ANP exige gasolina de melhor qualidade

Mercado é obrigado a oferecer combustível mais eficiente do que a comercializada até então. A nova gasolina melhora a autonomia do veículo, que, com isso, consome menos combustível

Manaus – Produtores de combustíveis são obrigados a oferecer gasolina automotiva de melhor qualidade, menos nociva aos motores e ao meio ambiente, um novo padrão estabelecido pela Agência Nacional do Petróleo, Gás Natural e Biocombustíveis (ANP).

Mais eficiente do que a comercializada até então, a nova gasolina melhora a autonomia do veículo, que, com isso, consome menos combustível. Além disso, a partir da sua oferta no mercado, fica mais fácil também para as empresas montadoras de veículos utilizarem tecnologias de motores de melhor qualidade, com capacidade de reduzir as emissões atmosféricas.

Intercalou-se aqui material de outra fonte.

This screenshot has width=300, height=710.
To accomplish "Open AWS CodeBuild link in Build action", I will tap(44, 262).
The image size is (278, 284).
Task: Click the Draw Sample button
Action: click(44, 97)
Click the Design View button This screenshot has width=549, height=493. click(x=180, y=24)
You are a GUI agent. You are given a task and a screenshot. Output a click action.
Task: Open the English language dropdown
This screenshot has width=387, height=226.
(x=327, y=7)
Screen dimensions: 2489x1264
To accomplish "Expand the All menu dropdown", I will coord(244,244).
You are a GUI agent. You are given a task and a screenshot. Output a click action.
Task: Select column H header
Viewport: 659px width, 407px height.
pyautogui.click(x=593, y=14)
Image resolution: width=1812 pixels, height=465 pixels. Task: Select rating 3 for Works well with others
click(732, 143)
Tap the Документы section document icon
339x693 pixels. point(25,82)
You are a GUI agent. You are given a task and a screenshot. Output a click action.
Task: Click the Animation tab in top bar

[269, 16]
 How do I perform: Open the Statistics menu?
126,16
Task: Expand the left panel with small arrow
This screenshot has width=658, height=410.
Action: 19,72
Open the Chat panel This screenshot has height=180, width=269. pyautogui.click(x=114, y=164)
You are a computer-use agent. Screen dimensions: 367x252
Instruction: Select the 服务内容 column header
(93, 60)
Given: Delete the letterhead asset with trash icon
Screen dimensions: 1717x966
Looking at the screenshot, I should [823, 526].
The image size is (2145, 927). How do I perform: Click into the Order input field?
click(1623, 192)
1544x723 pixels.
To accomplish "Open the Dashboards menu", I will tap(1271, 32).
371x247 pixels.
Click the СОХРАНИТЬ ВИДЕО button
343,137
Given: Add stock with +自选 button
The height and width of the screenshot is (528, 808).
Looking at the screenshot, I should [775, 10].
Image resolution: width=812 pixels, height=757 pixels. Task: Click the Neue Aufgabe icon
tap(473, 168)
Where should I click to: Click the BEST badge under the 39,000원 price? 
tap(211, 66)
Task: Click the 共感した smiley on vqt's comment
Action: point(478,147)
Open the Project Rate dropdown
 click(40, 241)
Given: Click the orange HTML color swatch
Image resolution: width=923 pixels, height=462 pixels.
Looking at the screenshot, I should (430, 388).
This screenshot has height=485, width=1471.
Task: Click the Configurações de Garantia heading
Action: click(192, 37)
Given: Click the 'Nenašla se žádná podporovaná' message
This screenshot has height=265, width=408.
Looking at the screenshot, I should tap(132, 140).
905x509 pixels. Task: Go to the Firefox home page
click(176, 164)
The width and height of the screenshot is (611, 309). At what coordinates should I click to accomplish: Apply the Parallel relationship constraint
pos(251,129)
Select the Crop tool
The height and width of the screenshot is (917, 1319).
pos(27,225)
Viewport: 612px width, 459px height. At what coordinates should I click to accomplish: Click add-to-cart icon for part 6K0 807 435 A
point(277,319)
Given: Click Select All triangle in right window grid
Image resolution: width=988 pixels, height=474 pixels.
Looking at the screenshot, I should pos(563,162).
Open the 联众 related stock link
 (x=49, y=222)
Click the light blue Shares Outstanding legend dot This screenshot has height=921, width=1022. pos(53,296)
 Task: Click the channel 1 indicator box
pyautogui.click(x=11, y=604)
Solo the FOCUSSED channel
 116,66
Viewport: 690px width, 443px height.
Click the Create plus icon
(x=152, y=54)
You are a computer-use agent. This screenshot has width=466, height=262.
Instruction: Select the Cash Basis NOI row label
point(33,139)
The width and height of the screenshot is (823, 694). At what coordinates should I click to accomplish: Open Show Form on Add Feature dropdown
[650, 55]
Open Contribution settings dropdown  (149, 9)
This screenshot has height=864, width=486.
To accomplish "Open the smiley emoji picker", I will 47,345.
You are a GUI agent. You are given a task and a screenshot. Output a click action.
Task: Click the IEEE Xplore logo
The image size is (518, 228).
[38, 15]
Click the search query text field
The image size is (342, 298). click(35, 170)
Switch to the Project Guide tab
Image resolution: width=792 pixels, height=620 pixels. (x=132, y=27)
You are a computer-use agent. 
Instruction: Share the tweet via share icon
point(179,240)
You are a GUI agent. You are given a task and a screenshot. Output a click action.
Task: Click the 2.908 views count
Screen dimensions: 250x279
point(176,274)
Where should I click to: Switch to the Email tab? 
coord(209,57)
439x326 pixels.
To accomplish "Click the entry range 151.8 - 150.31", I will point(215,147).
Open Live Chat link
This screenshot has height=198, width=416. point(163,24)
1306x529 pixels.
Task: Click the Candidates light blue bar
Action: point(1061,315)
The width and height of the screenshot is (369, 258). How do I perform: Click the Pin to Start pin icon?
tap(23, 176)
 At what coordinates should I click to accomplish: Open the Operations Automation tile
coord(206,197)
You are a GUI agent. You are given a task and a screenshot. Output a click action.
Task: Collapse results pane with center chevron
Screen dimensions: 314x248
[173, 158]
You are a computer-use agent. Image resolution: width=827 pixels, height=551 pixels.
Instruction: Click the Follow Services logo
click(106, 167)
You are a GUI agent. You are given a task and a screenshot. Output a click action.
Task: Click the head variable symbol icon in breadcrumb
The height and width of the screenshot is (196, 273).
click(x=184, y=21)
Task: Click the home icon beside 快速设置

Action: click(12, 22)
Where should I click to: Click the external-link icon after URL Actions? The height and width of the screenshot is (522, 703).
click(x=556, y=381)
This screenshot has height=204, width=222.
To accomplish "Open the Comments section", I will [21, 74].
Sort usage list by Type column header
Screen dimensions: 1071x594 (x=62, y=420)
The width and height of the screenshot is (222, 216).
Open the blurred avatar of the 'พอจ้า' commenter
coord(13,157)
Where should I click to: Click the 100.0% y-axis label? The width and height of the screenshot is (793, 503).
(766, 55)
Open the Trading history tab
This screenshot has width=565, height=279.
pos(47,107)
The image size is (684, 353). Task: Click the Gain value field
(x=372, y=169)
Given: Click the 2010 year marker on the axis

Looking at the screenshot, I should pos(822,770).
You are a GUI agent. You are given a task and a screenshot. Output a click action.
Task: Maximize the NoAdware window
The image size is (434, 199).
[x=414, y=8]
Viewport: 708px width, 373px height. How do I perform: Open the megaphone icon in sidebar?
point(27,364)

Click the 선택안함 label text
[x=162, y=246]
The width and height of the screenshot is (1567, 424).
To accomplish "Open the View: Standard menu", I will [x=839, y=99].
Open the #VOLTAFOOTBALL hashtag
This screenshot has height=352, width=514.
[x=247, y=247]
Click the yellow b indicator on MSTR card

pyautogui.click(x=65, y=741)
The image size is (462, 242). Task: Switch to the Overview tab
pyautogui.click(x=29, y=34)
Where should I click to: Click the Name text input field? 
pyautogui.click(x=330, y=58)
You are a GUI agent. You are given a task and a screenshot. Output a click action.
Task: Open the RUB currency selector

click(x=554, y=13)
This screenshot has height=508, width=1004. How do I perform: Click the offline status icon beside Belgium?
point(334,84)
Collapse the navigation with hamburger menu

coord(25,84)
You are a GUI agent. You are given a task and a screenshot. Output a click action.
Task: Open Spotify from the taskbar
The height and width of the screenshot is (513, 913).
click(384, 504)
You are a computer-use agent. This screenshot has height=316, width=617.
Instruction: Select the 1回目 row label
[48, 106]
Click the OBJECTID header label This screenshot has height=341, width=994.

Para o consumidor final, no entanto, o produto deve sair mais caro. Por enquanto, ainda é possível encontrar a ‘velha gasolina’ nos postos. As distribuidoras têm mais 60 dias de adaptação e os revendedores, 90 dias.

As distribuidoras têm mais 60 dias de adaptação e os revendedores, 90 dias para ofertar (Foto: Fernando Frazão/ABr)

Segundo a especialista em regulação da ANP, Ednéa Caliman, o produto brasileiro passará a ter mais qualidade e maior eficiência energética.

“Essa definição é importante. Quanto maior a massa específica do combustível em termos de hidrocarbonetos, maior é a densidade energética do combustível, ou seja, para o mesmo volume de combustível injetado no motor haverá a geração de maior quantidade de energia no momento da queima do combustível. Com isso, esperamos que proporcione maior rendimento, gerando diminuição do consumo e aumento da autonomia dos veículos”, disse.

A agência reguladora informou que as novas especificações são resultado de estudos e pesquisas dos padrões de qualidade, considerando o acompanhamento das especificações e harmonizações internacionais. Houve ainda amplos debates com os agentes econômicos do mercado de combustíveis.

De acordo com a Petrobras, responsável pela produção de 90% da gasolina vendida no Brasil, o custo de produção é apenas um dos fatores que determina o custo final da gasolina, que também é influenciado pelas cotações do barril de petróleo e do câmbio e pelo custo com frete.